The first leg of a recession didn't occur with Wednesday's downward revision of Q2 GDP to 0.2% from 0.7%, but markets behaved as if it did. Stocks enjoyed a "relief" bid for about 10 minutes before falling prey to another wave of pessimism on growth and profits, which lifted Treasuries after initial profit-taking. The September bond closed up 20/32 at 106-06 and the yield curve flattened slightly as an upsized $14 billion in newly minted two-year notes had trouble being digested. Declining stocks fueled perception that reduced business spending would cut into economic growth and spark more interest-rate cuts from the Fed.
The bid/cover was a low 2.17, though total bids were on the high side.
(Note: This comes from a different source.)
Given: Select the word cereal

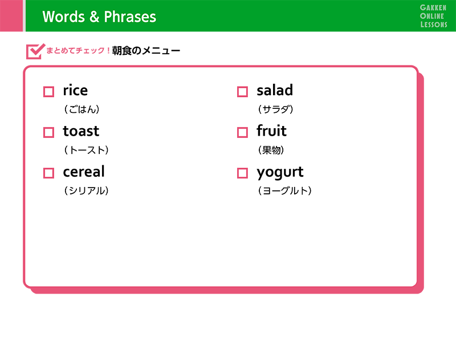Looking at the screenshot, I should (x=84, y=172).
Rumors of the Bank of Japan checking dollar-yen prices and an Advisor report citing a line in the sand on yen strength at Y118.50 saw the pair crack Y120. But this was little help to the front end where the Bank of Japan parks its dollars.
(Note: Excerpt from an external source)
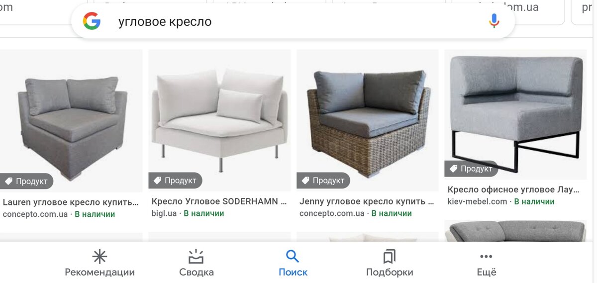Image resolution: width=597 pixels, height=283 pixels.
Task: Start voice search with microphone icon
Action: [494, 21]

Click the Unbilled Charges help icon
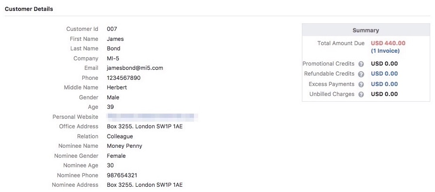click(361, 95)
On futures, new contract highs were set on five-year notes and 10-year notes, a lingering convexity and month-end index bid were said to remain factors. The 10-year bond/Treasury note yield spread crossed over into positive territory for the first time since April 1996, though the European Central Bank is not likely to alter this relative equation much with Wednesday morning's policy decision.